Chapter 19

720 74 6
                                    

P.S: YANG DI MULMED BUKAN ADRIAN YA! Itu cuma penggambaran suasana ajaa.

Benar-benar putus.

Ini hari ke delapan, dan masih seperti itu.

Sejak kejadian di taman belakang sekolah itu, mereka sama-sama menciptakan jarak.

Tak lagi ada yang memberikan bahunya sebagai sandaran, dan tak ada pula yang bercerita tentang isi hatinya.

Mereka berdua seperti orang yang tak pernah kenal satu sama lain. Mereka benar-benar menyibukkan diri dengan urusan mereka masing-masing.

Mereka tertawa, seolah-olah mereka benar-benar menikmati hidupnya. Seolah-olah hidup mereka benar-benar indah dan sempurna, tak ada hal yang perlu mereka tangisi.

Namun sebenarnya mereka sama-sama menyimpan luka.

Mereka menutup rasa sakit tersebut dengan sangat apik sehingga tak ada yang tahu. 

Tetapi hal itu jugalah yang membuat luka mereka semakin terkoyak.

Mereka seperti menusukkan pedang ke dalam dada mereka sendiri.

Tapi ada hal yang lebih mengejutkan.

Hari ini, tepat setelah sekolah usai, Ficil meminta Adrian untuk menemuinya di atap sekolah.

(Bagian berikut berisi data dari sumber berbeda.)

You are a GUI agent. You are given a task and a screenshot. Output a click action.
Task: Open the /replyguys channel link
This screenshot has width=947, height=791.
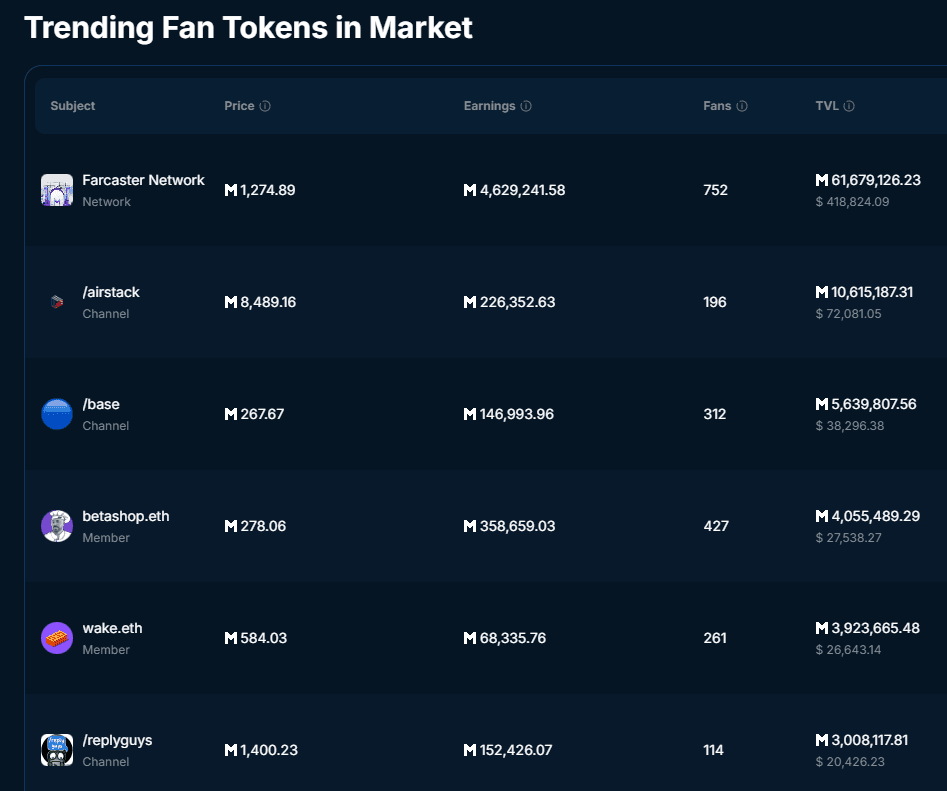click(x=117, y=740)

Adrian yang mendapat kabar tersebut melalui Vanno, merespon dengan sedikit tidak percaya. Setelah berkali-kali bertanya—saking tidak percayanya—sehingga membuat sahabat-sahabatnya menjadi kesal menanggapi pertanyaan Adrian yang sama.

"Lo seriusan?"

"Bukan orang lain kan?"

"Ini bukan rencana picik lo kan?"

"Kalo bohong ini nggak lucu."

Vanno, Bima, dan Rian menghembuskan nafas mereka, jengah melihat tingkah Adrian yang tak seperti biasanya.

"Lo kenapa jadi bawel banget sih? Gue nggak bohong, Yan! Ini beneran! Elah, lagian lo nggak lagi ulang tahun sekarang. Nggak mungkin kita ngerjain lo," jelas Bima-entah untuk yang keberapa kalinya.

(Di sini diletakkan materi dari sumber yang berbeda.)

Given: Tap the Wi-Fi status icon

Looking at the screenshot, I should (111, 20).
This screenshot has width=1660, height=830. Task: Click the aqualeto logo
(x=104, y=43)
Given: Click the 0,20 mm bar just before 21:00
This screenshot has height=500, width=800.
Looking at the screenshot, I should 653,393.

Adrian tersenyum lebar, benar-benar lebar sampai sahabatnya pun bingung. Apakah nama Ficil benar-benar memiliki pengaruh yang begitu hebat pada Adrian?

Adrian kemudian menepuk pundak Bima, lalu mengemas bukunya.

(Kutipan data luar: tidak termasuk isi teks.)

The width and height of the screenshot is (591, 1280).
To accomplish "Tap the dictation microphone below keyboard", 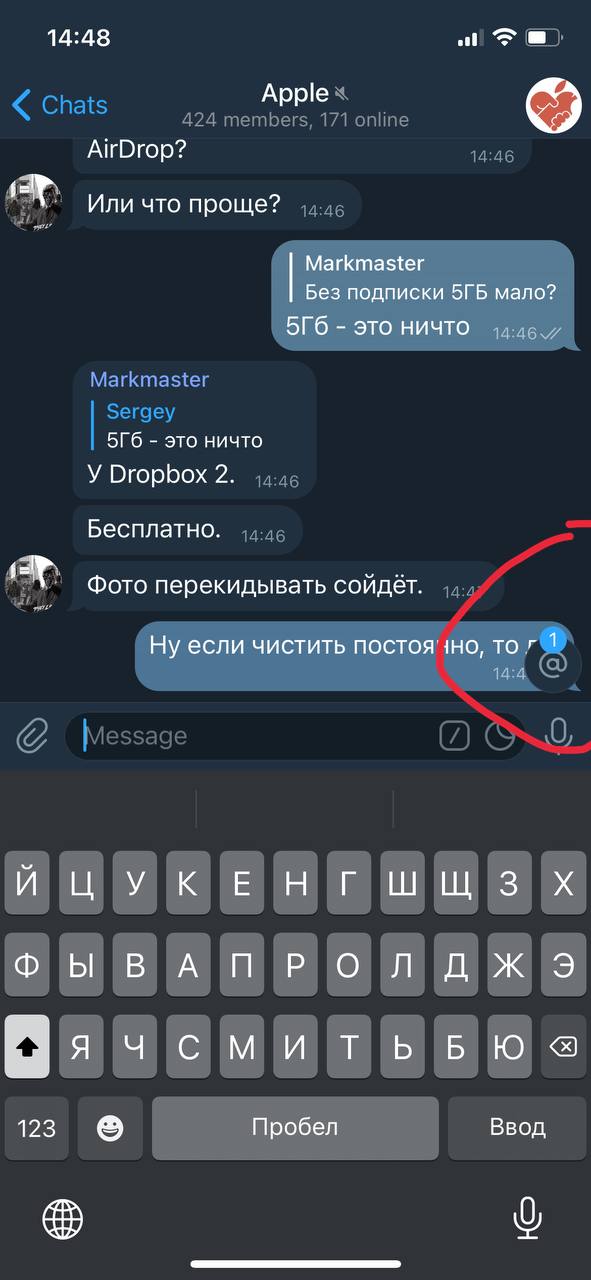I will tap(527, 1218).
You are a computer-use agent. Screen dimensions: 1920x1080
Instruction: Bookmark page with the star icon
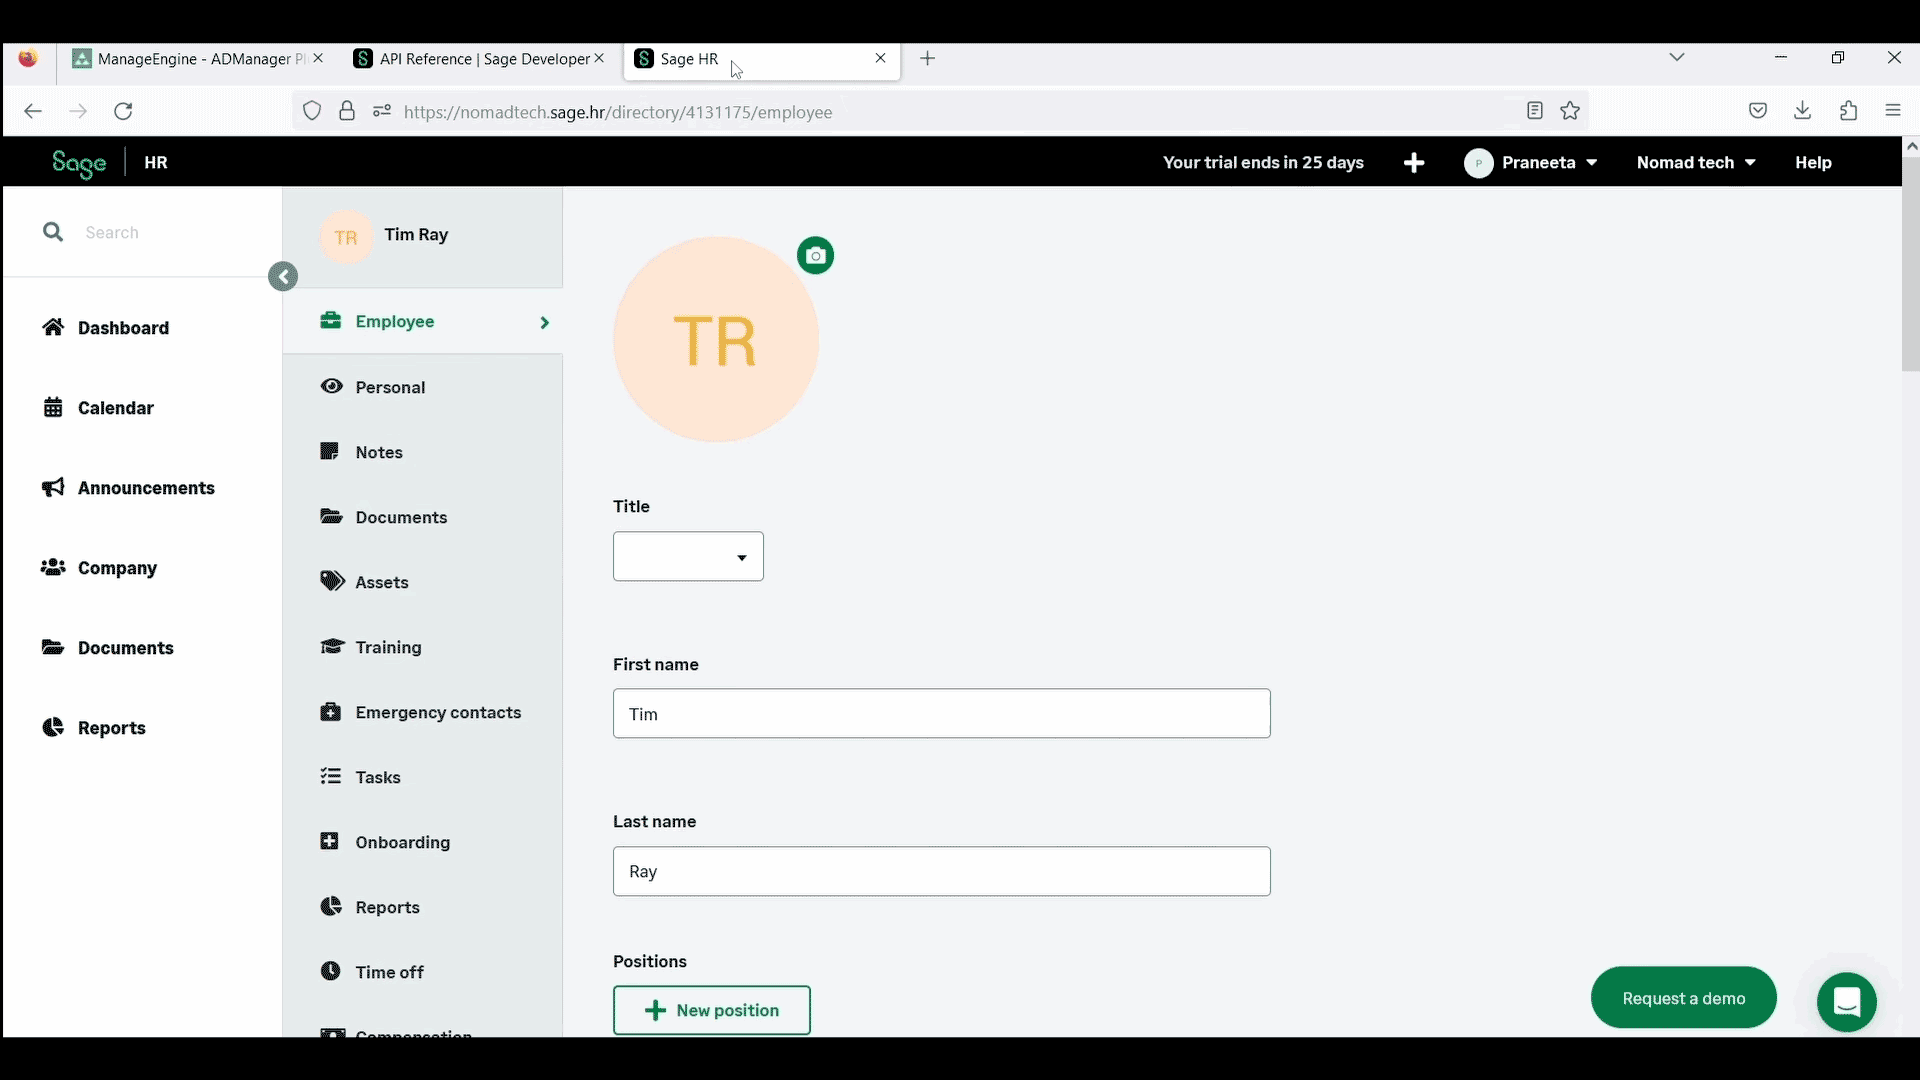tap(1570, 111)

Semoga sesuatu yang baik hari ini terjadi, batinnya. Ia menyampirkan tas di kedua bahunya dan melangkah dengan jantung yang berdegup kencang. Setiap tempat di sekolah yang Adrian lalui, tak sedikitpun senyumannya menjadi pudar. Hal itu membuat orang-orang yang berada di sekitarnya menjadi bingung.

Tapi, Adrian benar-benar tak peduli. Hanya Ficil yang berada di dalam kepalanya sekarang.

Gadis itu kembali. 

Namun, itu hanya menurutnya saja.

Siapa yang tahu apa yang akan terjadi selanjutnya?

**

Ficil menanti Adrian dengan gugup. Ia meyakinkan dirinya berkali-kali bahwa ini adalah keputusan yang tepat ketika ragu terus menyinggahi hatinya.

Ia meniup-niup tangannya, walau sebenarnya cuaca hari ini sangatlah cerah. Tangannya yang dingin dan jantungnya yang berdegup kencang membuat dia harus menghangatkan dirinya.

Ficil sesekali menatap ke arah pintu yang menghubungkan tangga terkahir dengan atap sekolah. Menanti-nanti lawan bicaranya. Tiap kali ia melihat ke arah pintu itu, ia akan langsung mengganti fokusnya secepat mungkin.